Random House gets into mobiles
p2pnet.net News:- US book publisher Random House says it’s bought a significant minority stake in VOCEL, a firm that publishes applications for mobile phones.
“VOCEL’s patent-pending push technology sends interactive messages to your mobile phone,” it says on its website. “Whether you are preparing for a college entrance exam, learning a new language, or keeping track of your health, your mobile phone can now be your best asset.”
Random House says it’s also reached licensing arrangements with VOCEL to, “provide cell phone access to the publisher’s Living Language foreign-language study programs and Prima Games video game strategy guides,” says the Seattle Post-Intelligencer.
Cell phone texts have already caught on in Germany, South Korea and Japan, where a cell-novel became so popular that it was turned into a feature film, "Deep Love," the story points out.
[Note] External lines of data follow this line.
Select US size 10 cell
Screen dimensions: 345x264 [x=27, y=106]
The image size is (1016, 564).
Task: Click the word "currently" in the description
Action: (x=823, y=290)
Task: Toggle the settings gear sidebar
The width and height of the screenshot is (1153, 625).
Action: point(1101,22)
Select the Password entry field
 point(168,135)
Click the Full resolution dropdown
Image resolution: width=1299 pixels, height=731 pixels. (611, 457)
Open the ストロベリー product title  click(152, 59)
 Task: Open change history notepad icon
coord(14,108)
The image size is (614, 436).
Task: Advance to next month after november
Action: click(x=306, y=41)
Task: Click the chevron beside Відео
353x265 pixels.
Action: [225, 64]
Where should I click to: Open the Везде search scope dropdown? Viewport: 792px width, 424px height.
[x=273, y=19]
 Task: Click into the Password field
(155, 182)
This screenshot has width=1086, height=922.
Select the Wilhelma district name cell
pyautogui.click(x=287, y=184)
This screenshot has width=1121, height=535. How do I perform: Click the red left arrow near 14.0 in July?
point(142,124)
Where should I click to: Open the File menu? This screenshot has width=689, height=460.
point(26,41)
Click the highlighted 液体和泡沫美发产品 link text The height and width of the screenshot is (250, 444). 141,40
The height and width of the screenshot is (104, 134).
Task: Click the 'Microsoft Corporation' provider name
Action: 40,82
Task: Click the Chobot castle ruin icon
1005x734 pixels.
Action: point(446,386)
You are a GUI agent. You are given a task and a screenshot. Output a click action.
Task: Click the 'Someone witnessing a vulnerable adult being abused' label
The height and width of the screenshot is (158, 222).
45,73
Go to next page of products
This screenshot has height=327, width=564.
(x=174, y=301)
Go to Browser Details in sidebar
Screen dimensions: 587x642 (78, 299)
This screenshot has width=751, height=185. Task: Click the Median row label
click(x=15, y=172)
Other publishers had mixed reactions, says the story, adding:
“Penguin Group USA and St. Martin’s Press said they had no current plans to invest in phone texts. But Oxford University Press said it was interested, and Simon & Schuster ‘has been testing the waters,’ according to spokesman Adam Rothberg. ‘We’re talking to all kinds of people about it,’ he said. ‘It’s obviously one of the next frontiers in the e-book world’."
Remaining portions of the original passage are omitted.